- Opening Delimiter -
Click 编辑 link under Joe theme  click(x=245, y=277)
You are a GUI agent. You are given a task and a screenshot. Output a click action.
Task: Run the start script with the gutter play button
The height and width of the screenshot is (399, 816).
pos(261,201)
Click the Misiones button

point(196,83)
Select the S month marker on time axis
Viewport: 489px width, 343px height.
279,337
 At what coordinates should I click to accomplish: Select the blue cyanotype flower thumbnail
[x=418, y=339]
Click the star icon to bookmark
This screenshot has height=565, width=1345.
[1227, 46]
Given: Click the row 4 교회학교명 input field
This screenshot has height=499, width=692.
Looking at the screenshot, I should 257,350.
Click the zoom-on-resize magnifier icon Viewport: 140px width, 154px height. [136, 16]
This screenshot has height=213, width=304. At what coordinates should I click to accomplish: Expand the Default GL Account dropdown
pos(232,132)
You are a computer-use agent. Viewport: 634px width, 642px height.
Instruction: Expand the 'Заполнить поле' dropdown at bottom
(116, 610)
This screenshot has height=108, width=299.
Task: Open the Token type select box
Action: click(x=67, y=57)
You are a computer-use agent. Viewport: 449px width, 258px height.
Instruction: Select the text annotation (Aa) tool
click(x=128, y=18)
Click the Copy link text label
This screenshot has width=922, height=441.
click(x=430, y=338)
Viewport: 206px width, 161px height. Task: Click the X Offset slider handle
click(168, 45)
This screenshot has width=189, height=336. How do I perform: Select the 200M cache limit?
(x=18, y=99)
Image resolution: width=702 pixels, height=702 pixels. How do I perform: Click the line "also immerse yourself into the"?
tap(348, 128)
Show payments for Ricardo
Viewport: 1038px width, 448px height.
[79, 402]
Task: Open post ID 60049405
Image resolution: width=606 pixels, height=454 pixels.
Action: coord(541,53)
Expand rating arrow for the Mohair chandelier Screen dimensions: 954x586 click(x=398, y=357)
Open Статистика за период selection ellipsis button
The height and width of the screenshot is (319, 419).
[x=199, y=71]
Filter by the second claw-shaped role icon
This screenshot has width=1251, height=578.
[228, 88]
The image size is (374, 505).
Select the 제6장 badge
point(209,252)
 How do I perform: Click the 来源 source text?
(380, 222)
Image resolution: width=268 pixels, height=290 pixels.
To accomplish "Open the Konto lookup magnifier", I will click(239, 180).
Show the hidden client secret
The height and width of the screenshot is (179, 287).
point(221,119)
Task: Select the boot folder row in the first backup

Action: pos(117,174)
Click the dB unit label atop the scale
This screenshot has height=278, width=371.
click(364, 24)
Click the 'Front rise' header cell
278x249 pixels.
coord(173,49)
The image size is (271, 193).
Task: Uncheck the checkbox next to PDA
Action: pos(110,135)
- Closing Delimiter -
[What is required]
Once you find the line containing "This screenshot has height=278, width=371.", copy it and every line after it through the end of the records, exactly as they stand.

[Final answer]
This screenshot has height=278, width=371.
click(364, 24)
Click the 'Front rise' header cell
278x249 pixels.
coord(173,49)
The image size is (271, 193).
Task: Uncheck the checkbox next to PDA
Action: pos(110,135)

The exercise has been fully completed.